Zitat von: Mondfräulein am 21. Januar 2022, 15:23:02Auf schriftstellerischer Ebene finde ich solche Darstellungen häufig einfach schlecht umgesetzt. Gewalt wird im Detail beschrieben, um zu zeigen, wie schlimm das alles ist, als wäre das der einzige Weg, so etwas darzustellen. Die Qualität des Textes leidet darunter, weil die Darstellung der Folgen von Gewalt vernachlässigt wird. Hier wird es schnell unrealistisch, obwohl das eigentlich das Wichtigste ist. Die Auswirkungen der Gewalt auf die Figuren sind doch das, was uns als Leser*innen wirklich mitfühlen lässt. Es kommt vor, dass sich Personen nicht mehr an jedes Detail eines schrecklichen Erlebnisses erinnern, aber trotzdem mit den Folgen zu kämpfen haben. Ich muss nicht jede Gräueltat ausschreiben, um ihre Grausamkeit zu zeigen.
Darf ich das hier ganz dick unterschreiben?

Ansonsten habe ich momentan nicht genügend Kraft/Löffel/whatever, um mich groß in die Diskussion einzuklinken. Deshalb Danke an alle, die sich hier kritisch äußern!

Nur eine Sache:

Zitat von: Wintersturm am 21. Januar 2022, 13:40:38Rein körperlich ist die durchschnittliche Frau eben schwächer als der durchschnittliche Mann und damit im Durchschnitt eher durch körperliche Angriffe/Misshandlungen gefährdet.

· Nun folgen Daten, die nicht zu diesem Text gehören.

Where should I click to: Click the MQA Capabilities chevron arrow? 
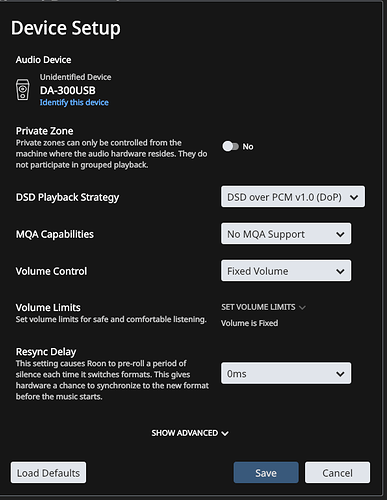coord(340,234)
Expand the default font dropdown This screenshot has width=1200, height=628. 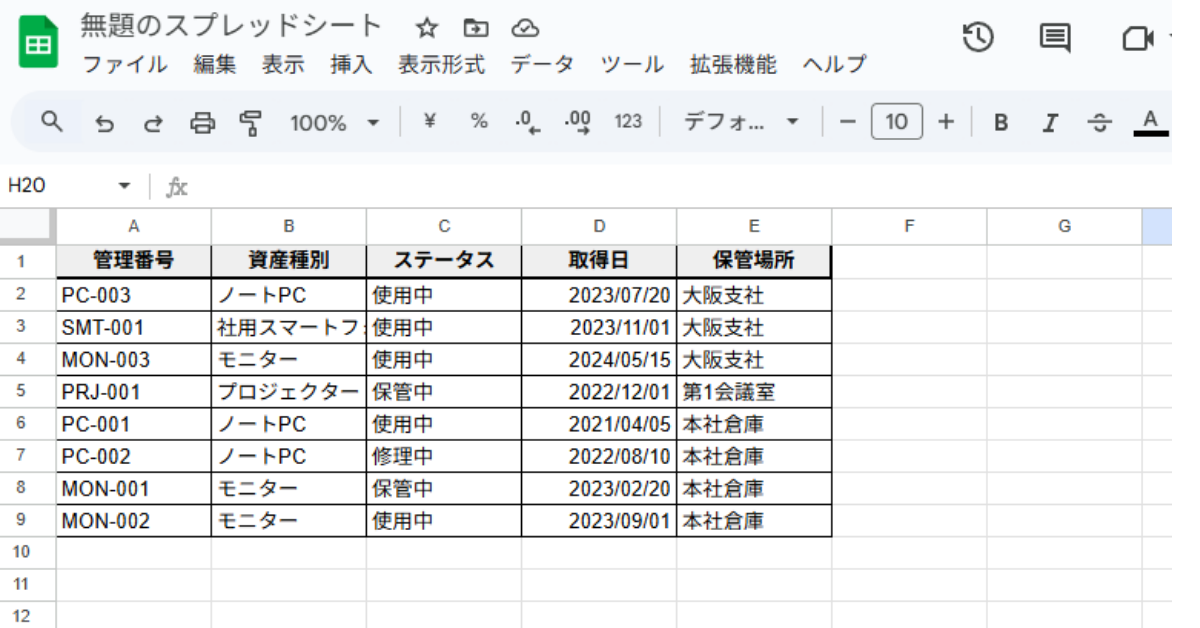point(741,123)
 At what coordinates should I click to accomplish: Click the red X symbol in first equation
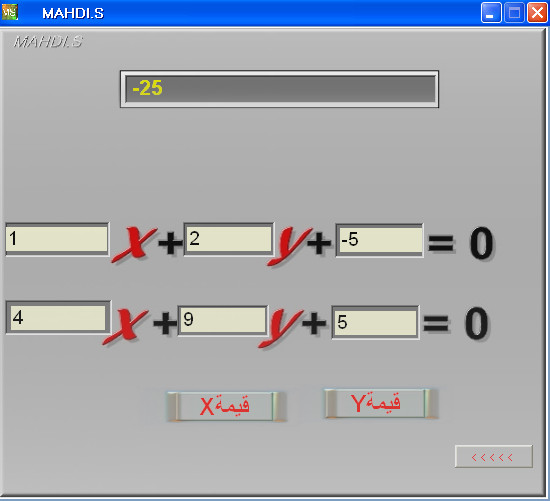134,245
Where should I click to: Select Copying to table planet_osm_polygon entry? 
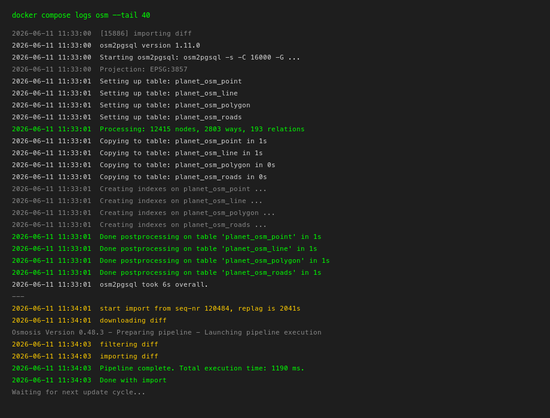coord(143,165)
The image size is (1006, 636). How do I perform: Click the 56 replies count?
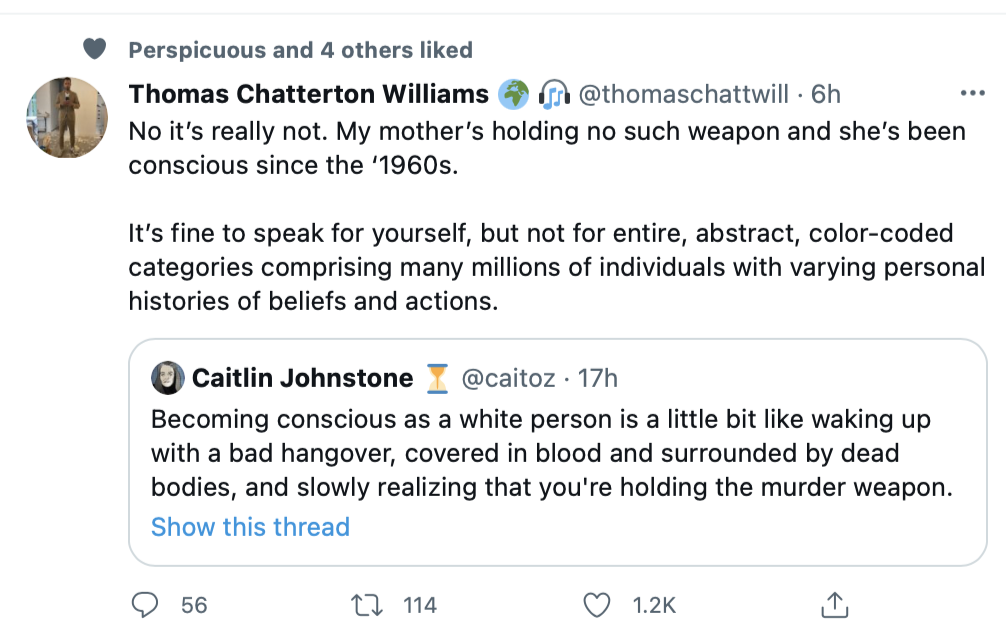click(194, 605)
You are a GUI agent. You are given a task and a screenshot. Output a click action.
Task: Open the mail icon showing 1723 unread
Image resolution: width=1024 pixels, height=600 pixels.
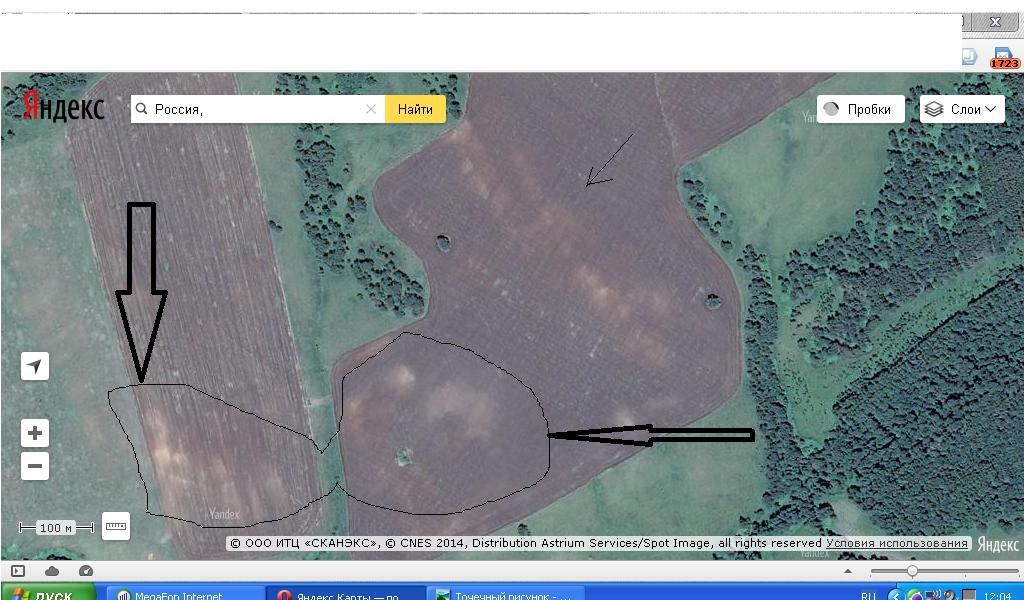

Da, wo es eventuell Chancen gibt, sich mit körperlicher Gewalt noch aus der Sache zu befreien, geht es bei schwächeren Personen eben nicht. Rein statistisch ist es rein vom körperlichen Standpunkt her seltener, dass ein Mann von einer Frau körperlich misshandelt werden kann, während das umgekehrt wesentlich leichter ist.
Diese Argumentation lese ich häufiger und ganz ehrlich? Sie ist ein riesiger Trugschluss, weil sie jeglichen Kontext außer Acht lässt. Drück einer "schwachen" Figur eine Pistole in die Hand und schwupp, schon spielt ihre körperliche Unterlegenheit so gar keine Rolle mehr. Exzessive Gewalt gegen Frauenfiguren mit einer (vermeintlichen) körperlichen Unterlegenheit zu rechtfertigen ist viel zu kurz gedacht.